Is this how a recursive would work? I think I am missing something. I think I need two registers, but I don't know how to make it work. Here is what I have

` ;N is in eax`

math:

push eax ;save callers ebx

cmp eax,1 ;compare eax to 1

ja non_base ;if above 1 jump to non_base

base:

mov eax,1 ;move 1 into eax

pop ebx ;return callers ebx

ret

non_base:

push eax ;save callers eax

sub eax,1 ;subtract 1 from eax

call math ;call math

ret

doesnt fibonacci go up? 1 1 2 3 5 8 11 and so on?, so why the dec eax?

well it is f(n)=(n-1)+(n-2) or that is the equation I am suppose to work with.

Better look again at the Fibonacci equation.

It's

F(n) = F(n-1) + F(n-2)

n, n-1, and n-2 aren't used in the equations as values. They are counters that indicate where in the sequence a specific Fibonacci number appears.

It's

F(n) = F(n-1) + F(n-2)

n, n-1, and n-2 aren't used in the equations as values.

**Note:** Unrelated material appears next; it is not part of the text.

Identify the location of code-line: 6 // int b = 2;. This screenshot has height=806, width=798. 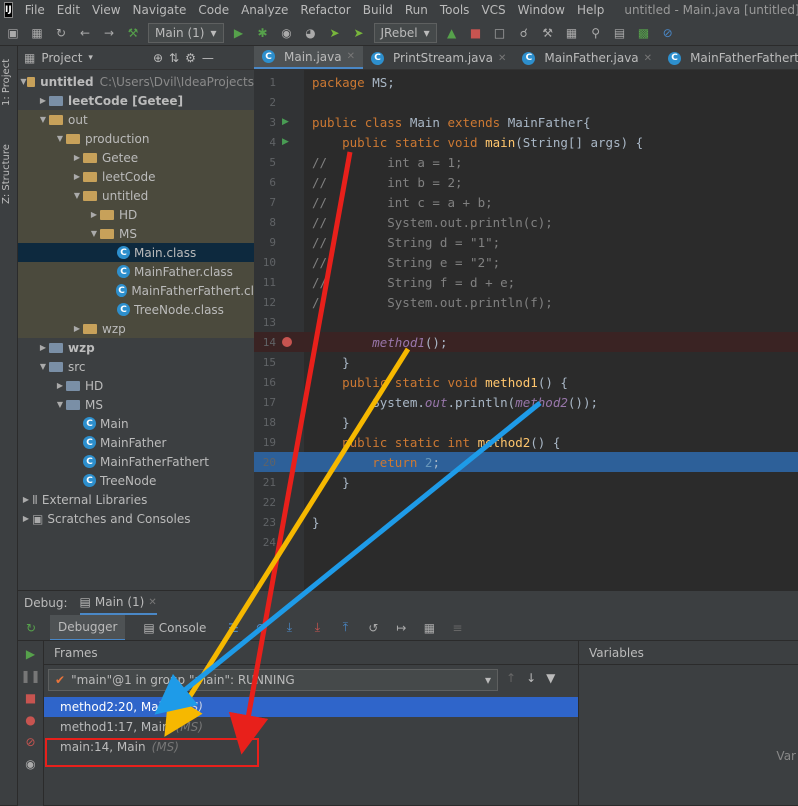
(526, 182).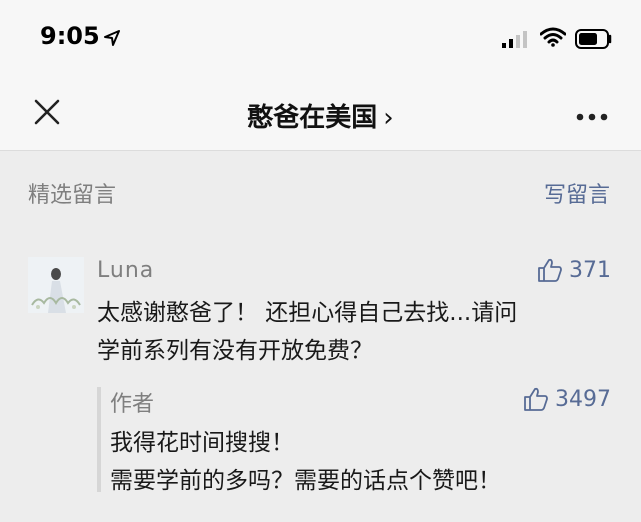 This screenshot has height=522, width=641. Describe the element at coordinates (388, 118) in the screenshot. I see `chevron-right-icon: ›` at that location.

They are counters that indicate where in the sequence a specific Fibonacci number appears.

Ok, then I am completely confused...I have read over it a number of times, I just don't understand.

`mov ecx, 10 ; loop count`

mov eax, 1 ; first value

mov ebx, 1 ; second value

loopie:

; print value in eax, its the number (i didn't put this code in as i'm sure you can do it yourself for your homework)

lea edx, ; number = first + second

mov eax, ebx

mov ebx, edx

loop loopie

that code generates the sequence...

1 1 2 3 5 8 13 21 34 55 89 144

it can do more by adjusting ecx to a higher value

fibonacci sequence works by adding first and second to make new value, and working from that...

1 1 is the initial starting value...

1+1 = 2

1+2 = 3

2+3 = 5

3+5 = 8

and so on..